ROMA – Dal fisico Albert Einstein allo psichiatra C. G. Jung: sono molti gli studiosi che hanno sognato di incontrare gli alieni. Anche l’economista John Maynard Keynes, il Nobel Frederick Soddy e il filosofo G. W. Leibniz rientrano in questa categoria, così come Guglielmo Marconi, ossessionato da alcune onde radio di origine sconosciuta provenienti dallo spazio. Lo scrittore L. R. Johannis, pseudonimo di Luigi Rapuzzi, spiegava nelle sue opere letterarie come che la razza umana fosse un mix tra una stirpe aliena e i neardenthaliani. Insomma, chi crede all’esistenza degli extraterrestri deve sapere che ha qualcosa in comune con altri illustri personaggi del passato. A questi ultimi è dedicato il libro di Marco Ciardi (Il mistero degli antichi astronauti, Carocci, pp 220, €19).

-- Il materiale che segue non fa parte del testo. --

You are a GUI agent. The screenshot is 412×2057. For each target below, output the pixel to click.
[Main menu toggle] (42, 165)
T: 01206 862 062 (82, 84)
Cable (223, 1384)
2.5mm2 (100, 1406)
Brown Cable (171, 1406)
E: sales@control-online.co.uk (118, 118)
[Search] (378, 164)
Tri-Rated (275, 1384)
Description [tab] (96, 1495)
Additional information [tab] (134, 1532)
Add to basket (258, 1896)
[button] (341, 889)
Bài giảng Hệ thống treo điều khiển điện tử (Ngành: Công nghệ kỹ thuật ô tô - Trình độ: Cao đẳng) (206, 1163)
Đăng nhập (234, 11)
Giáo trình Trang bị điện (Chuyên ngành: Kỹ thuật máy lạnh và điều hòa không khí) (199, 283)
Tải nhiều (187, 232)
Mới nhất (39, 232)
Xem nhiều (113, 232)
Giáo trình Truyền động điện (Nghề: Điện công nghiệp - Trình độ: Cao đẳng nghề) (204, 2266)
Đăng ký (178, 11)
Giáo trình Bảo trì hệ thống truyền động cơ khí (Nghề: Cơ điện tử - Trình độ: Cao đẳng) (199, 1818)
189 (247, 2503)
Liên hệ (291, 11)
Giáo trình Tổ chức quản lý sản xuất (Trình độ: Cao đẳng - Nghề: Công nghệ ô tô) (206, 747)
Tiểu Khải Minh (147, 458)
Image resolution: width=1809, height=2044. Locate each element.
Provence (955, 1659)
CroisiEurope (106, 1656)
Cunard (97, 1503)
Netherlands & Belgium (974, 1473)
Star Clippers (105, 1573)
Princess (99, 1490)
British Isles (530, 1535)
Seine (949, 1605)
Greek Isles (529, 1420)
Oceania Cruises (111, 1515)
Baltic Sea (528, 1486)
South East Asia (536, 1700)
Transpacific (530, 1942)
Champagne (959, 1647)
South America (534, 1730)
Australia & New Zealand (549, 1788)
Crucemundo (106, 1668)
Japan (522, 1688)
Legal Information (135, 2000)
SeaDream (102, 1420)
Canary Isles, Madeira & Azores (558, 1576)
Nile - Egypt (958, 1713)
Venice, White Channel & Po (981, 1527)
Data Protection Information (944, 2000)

Un saggio meticoloso che scava nella storia alla ricerca delle origini della “teoria degli antichi astronauti“, secondo la quale gli extraterrestri hanno raggiunto il nostro pianeta nel passato, lasciando evidenti tracce del loro passaggio. Si va dall’analisi di particolari reperti archeologici, non riconducibili all’interno del contesto in cui sono stati ritrovati, alla presunta manipolazione del codice genetico di chi viveva nella preistoria. Ciardi è convinto che da 150 anni chi si occupa della materia ufo, alieni, extraterrestri peschi sempre nello stesso bacino di informazioni. Come scrive Vittorio Sabadin su La Stampa:

“Leggendo il libro di Ciardi si finisce con il restare stupiti dall’infinito elenco di persone, celebri e rispettate, che non hanno escluso che la storia dell’uomo non sia andata come pensiamo. Che nel passato ne sapessero più di noi erano convinti anche Isaac Newton, che dedicò parte della sua vita alla ricerca alchemica, e l’economista Keynes, che nel 1936 acquistò i manoscritti del grande scienziato sulla trasformazione dei metalli. Il filosofo Leibnitz credeva che miti come le guerre di Titani e Giganti contro gli Dei fossero la memoria di eventi realmente accaduti. Ma i poeti, aggiungeva forse pensando anche a Omero, hanno poi imbrogliato ogni cosa, rendendo impossibile distinguere il vero dal falso (…) “.